Pourquoi cette sinistre farce d’une extrême droite qui serait soudain devenue rempart contre l’antisémitisme et le terrorisme ? Pour des calculs électoraux ! Parce que ça pourrait faire gagner des voix, voire rallier une partie de la droite pour gagner le deuxième tour de la présidentielle de 2017. En 2013, Louis Aliot déclarait tout de go dans une interview : « C’est l’antisémitisme qui empêche les gens de voter pour nous. » Alors l’extrême droite change de logiciel ! Elle laisse tomber l’antisémitisme, fait assaut d’amitié pour Israël et ses dirigeants d’extrême droite, massacreurs de Palestiniens, car elle lui préfère la xénophobie ou le racisme anti-arabe ou anti-musulman… Jugés plus rentables électoralement ! D’où la mise en avant d’un prétendu « choc des civilisations », de prétendues valeurs d’une Europe « judéo-chrétienne ». On croyait pourtant que Jésus avait eu quelques ennuis avec Judas, mais trêve de plaisanterie !
Le racisme anti-arabe a été privilégié par l’extrême droite mais son vieil antisémitisme est trop enraciné dans son histoire politique ! Et le racisme de toute façon ne se partage pas.

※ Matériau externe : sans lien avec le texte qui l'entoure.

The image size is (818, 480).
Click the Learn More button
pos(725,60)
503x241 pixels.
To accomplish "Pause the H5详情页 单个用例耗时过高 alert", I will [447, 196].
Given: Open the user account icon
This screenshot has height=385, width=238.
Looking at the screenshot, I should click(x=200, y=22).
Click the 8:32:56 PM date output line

Malheur à celles et ceux qui auraient la mémoire trop courte !
Michelle Verdier
(Article paru dans Révolutionnaires, numéro 7, novembre 2023)

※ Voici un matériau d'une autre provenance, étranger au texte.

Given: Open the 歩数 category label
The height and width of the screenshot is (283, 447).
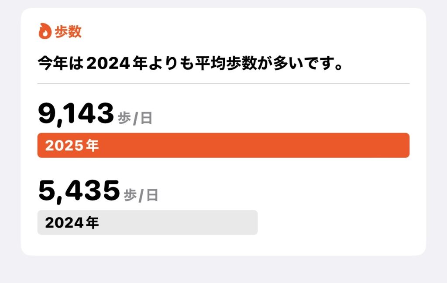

1 Parmi lesquels pour n’en citer qu’une poignée : Maurice Barrès (1862-1923), Charles Maurras (1868-1952) et tous les anti-dreyfusards pendant les douze ans de l’ « affaire » (de 1894 à 1906) ; les Croix-de-feu et autres royalistes de l’Action française des années 1930 ; Robert Brasillach (1909-1945), jugé et exécuté pour collaboration avec l’Allemagne nazie… tandis qu’un de ses maîtres à penser, Maurice Barrès, avait été élu académicien en 1907 !
2 Jean-Marie Le Pen, « Les chambres à gaz sont un point de détail de l’histoire de la Deuxième Guerre mondiale », A2, Journal de 13 heures du 15 septembre 1987, sur le site www.ina.fr
3 Chef de l’OAS-métro, responsable de tous les attentats de l’OAS en France métropolitaine, Pierre Sergent avait été condamné à mort par contumace en 1962, à la suite de quoi il s’enfuit avant de bénéficier de l’amnistie générale de juillet 1968. Il a fait partie des organisateurs de la campagne de Giscard d’Estaing en1974, organisant son service d’ordre avec d’ex-militants d’Ordre nouveau, organisation d’extrême droite dissoute l’année précédente.